I saw my sillouete in the snow just feet away from where I was headed. The snow crushed into my face again. It was dry out, the snow was not new, it was neither light nor fluffy; but cutting and sharp. My face burned, my shoulders would shake but I could not move them being fully weighed down. My hands flailed.... the hole where my hands moved snow did me no good but I struggled anyway, unable to breathe as the snow crowded into my nose and mouth. I let my body stop fighting. I half wondered if that would make him stop. I had no air and I saw lights in the snow though I knew they weren't real. He moved off of me. I raised my head up an inch, drawing in a measured breath. It was not as measured and silent as I attempted. My gasp caused him to turn at the door. He growled at me not to move, went inside locking the door. I had little care for his threat- my body had to get up. The snow had started to cut into my skin. My arms and legs burned. I stood. Later he went to bed, unlocking the door as he went past. Entering I let my body adjust and slowly quit shaking. I stood there hoping he would be asleep when I reached the bedroom, knowing if I didn't go in he would likely come looking for me considering that to be disrespectful. I took a blanket from the hallway closet and curled up on the floor in the bedroom. He wasn't asleep.
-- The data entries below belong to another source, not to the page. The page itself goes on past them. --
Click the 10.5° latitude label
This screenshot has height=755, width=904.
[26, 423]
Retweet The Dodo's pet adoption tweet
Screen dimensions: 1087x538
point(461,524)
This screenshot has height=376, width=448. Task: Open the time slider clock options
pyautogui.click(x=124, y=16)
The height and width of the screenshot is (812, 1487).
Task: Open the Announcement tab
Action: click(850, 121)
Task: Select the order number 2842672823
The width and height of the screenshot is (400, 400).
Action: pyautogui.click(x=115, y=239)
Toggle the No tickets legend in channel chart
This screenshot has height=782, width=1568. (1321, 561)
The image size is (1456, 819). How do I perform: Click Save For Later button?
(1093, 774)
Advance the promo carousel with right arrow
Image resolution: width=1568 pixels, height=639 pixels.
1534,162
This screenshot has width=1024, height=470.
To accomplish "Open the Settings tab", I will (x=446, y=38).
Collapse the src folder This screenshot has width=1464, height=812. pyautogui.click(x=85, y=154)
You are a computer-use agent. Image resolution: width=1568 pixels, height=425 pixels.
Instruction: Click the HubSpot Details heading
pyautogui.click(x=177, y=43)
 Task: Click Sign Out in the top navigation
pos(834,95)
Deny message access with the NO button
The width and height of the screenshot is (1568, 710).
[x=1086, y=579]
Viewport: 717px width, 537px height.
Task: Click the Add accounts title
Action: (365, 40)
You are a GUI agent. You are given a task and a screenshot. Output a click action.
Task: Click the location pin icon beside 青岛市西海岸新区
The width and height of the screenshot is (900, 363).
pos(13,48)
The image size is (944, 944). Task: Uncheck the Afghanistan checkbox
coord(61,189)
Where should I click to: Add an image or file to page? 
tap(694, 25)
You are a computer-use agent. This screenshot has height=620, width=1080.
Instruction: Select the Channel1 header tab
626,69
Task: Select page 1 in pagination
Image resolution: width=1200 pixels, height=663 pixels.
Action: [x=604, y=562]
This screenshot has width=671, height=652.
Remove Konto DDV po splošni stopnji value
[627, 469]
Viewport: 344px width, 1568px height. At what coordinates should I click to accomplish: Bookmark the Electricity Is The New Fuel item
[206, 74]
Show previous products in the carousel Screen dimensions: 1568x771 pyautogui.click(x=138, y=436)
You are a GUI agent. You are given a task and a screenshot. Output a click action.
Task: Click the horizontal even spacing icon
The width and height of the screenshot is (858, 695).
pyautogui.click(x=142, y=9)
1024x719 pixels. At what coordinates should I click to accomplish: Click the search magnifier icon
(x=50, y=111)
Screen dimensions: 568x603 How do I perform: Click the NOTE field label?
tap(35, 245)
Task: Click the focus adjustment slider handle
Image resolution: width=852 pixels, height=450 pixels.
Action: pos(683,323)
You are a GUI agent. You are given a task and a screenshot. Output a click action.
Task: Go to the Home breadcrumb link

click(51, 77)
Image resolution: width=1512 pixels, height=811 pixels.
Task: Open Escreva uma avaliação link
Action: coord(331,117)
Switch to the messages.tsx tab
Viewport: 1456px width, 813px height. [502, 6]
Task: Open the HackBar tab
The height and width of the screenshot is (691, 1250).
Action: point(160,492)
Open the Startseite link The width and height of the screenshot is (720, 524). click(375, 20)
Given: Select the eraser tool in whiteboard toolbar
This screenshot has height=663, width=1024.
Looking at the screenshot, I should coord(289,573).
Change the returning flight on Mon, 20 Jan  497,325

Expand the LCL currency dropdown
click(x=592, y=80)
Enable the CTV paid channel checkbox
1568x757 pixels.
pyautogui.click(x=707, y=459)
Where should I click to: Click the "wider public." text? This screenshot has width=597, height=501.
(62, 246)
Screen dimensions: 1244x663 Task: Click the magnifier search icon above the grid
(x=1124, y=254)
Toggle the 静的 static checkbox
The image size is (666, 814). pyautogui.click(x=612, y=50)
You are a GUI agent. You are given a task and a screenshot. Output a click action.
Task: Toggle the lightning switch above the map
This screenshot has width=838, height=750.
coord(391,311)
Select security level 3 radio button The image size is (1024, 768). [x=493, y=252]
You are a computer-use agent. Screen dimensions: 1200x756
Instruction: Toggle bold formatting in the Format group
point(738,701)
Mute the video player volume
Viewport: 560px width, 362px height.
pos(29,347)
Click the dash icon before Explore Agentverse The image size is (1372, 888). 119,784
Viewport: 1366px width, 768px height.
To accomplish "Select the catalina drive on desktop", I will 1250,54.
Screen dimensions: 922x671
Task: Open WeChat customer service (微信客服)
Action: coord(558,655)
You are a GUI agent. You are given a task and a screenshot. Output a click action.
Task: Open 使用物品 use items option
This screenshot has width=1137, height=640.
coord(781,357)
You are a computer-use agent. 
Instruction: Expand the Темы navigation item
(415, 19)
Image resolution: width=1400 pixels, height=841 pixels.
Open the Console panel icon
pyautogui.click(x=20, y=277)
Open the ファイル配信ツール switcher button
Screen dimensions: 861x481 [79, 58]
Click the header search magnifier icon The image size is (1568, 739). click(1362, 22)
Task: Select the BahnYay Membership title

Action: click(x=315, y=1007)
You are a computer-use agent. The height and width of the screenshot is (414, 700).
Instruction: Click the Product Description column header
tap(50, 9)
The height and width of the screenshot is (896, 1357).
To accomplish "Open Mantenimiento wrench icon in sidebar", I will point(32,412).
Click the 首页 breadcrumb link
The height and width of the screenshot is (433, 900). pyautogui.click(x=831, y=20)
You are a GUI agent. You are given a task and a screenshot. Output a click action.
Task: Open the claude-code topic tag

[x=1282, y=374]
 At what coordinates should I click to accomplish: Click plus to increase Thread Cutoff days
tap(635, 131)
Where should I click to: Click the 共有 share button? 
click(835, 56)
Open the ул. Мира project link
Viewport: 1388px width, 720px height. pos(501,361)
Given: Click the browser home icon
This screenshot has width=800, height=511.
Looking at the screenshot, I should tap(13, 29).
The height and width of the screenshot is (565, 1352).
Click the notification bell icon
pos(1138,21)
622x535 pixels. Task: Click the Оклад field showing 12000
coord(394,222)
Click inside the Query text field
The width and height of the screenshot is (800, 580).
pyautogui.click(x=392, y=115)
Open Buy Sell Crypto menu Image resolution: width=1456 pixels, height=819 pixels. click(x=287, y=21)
I see the sharp contrast in my thoughts on comfort and the fear and control in the Dark Corner. Two drastically different lives. One full of life and love, the other was death. Having lived both I am passionate about two things (well actually lots of things but....) One is that people are people and have the right to make choices. Our choices do not have to be right they just have to be our own. Secondly is that life is meant to be full of joy. My life is not easy now- but it is overflowing with joy, comfort and love. I look for these things, I seek them out- I find new parks and places to enjoy with my children, I snuggle before bed with my children, I find solace in my place of worship and wear my purple hat as often as temperatures allow.
There are so many people that live without fundamental human rights. I don't think I will ever say it enough to myself and everyone that will listen: Be Brave! Your life is worth living. Find a way to get help if you are being hurt or controlled. No one has the right to take away who you are. Be Brave!